-- EXCERPTED PASSAGE --
****************
- Q: Are verbs and other PoS among the target words?
A: Yes verbs, adjectives and adverbs are included (see full description at http://nlp.cs.swarthmore.edu/semeval/tasks/task10/description.shtml).
There may be minor modifications to the description as we nail down a few
measures
- Q: Each target word will have at least one substitute?
A: Yes all words will have at least 1 substitute. We are going to weed out
cases which are clearly problematic
- Q: Is it true that the word types (lexelt items) included in the trial
data (e.g. bright, film, take, etc) are not necessarily the words that you
will include in the test data?
A: You are correct that the words in the trial dataset are not those that
will be in the test set.
- Q: Will there be any training data? If so, will those lexelt items be
representative of the test data, or will it be similar to the trial data
(in that you make no claims about those words appearing in the test data)?
A: There is no training data. (full description "For this reason we will
not provide training data since this would mean we would need to
specify potential substitutes in advance. "). There is no guarantee
how the test words will behave and what the synonyms will be. We are
not certain yet how much data we can get annotated in time. We should
have 1500 test sentences at minimum (but hopefully more). Each word
will have 10 sentences (there may be one or two sentences taken out if
they are problematic in some way). Some words are selected manually and
some randomly from lists of potential candidates. In the test data 20
(approx) words for each PoS will have sentences selected manually
(rather than the random process). This may mean that the sense
distribution in those sentences is not representative of the corpus as
a whole. As mentioned in our description we will provide breakdown of
scores for these 2 different sentence sampling approaches.
****************
-- TASKS FOR THIS EXERCISE --
a. Please transcribe everything in the lexical substitution FAQ from "- Q: Are verbs" down to "least one substitute?".
b. Gather every line of the entries that contains the string "Viewport", matching case exactly.
The lexical substitution FAQ and the entries have no connection to each other.

Data listing
****************
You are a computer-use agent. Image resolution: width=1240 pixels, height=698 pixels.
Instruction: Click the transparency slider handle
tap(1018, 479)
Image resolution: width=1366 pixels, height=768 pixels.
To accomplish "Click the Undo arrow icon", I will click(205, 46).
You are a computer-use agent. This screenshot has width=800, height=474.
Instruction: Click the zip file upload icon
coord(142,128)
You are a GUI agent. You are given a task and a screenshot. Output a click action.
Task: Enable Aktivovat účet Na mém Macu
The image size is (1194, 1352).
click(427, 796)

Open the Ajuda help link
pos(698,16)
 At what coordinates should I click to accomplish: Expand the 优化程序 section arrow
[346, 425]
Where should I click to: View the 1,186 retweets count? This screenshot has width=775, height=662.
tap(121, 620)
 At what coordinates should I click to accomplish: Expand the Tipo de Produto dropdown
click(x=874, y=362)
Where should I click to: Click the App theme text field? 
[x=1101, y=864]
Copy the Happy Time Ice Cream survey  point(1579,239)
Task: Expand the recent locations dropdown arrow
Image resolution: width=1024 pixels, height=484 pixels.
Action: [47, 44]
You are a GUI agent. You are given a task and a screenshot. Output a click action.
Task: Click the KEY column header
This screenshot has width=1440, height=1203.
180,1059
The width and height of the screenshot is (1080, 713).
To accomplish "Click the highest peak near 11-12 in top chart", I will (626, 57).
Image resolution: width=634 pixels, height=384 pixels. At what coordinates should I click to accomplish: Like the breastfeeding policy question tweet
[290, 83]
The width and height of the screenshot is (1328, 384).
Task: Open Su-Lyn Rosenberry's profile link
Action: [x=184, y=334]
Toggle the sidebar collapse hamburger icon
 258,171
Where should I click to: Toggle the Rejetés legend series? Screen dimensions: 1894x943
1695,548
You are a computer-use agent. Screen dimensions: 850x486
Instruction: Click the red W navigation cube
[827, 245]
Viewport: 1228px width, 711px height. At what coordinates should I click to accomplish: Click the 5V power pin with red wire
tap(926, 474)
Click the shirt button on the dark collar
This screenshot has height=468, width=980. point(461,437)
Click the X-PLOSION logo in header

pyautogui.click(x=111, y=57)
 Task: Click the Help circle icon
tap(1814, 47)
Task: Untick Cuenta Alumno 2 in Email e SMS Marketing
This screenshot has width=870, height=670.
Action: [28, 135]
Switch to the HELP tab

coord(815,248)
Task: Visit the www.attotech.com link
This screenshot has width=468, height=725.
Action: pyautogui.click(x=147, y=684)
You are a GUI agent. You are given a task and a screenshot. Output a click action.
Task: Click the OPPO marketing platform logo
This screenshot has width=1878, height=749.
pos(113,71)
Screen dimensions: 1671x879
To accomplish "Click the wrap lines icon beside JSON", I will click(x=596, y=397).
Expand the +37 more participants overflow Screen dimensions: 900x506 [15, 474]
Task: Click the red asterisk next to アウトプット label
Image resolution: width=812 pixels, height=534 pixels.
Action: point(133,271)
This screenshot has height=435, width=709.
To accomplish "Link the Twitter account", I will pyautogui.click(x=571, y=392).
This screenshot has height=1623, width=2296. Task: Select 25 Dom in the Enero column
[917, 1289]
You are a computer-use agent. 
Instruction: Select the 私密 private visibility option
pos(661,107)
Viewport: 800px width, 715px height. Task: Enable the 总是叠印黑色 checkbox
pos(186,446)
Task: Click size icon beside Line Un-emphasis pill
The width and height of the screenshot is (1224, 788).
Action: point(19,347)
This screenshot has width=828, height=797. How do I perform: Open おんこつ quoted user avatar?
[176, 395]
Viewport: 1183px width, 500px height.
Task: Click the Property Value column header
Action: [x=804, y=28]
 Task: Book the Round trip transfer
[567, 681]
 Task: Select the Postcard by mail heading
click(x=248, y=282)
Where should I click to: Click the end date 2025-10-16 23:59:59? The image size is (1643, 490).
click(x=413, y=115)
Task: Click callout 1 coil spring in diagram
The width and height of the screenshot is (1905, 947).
****************
-- ANSWERS TO THE EXERCISES --
a.
- Q: Are verbs and other PoS among the target words?
A: Yes verbs, adjectives and adverbs are included (see full description at http://nlp.cs.swarthmore.edu/semeval/tasks/task10/description.shtml).
There may be minor modifications to the description as we nail down a few
measures
- Q: Each target word will have at least one substitute?

b.
Viewport: 1228px width, 711px height. At what coordinates should I click to accomplish: Click the 5V power pin with red wire
Viewport: 800px width, 715px height. Task: Enable the 总是叠印黑色 checkbox
Viewport: 1183px width, 500px height.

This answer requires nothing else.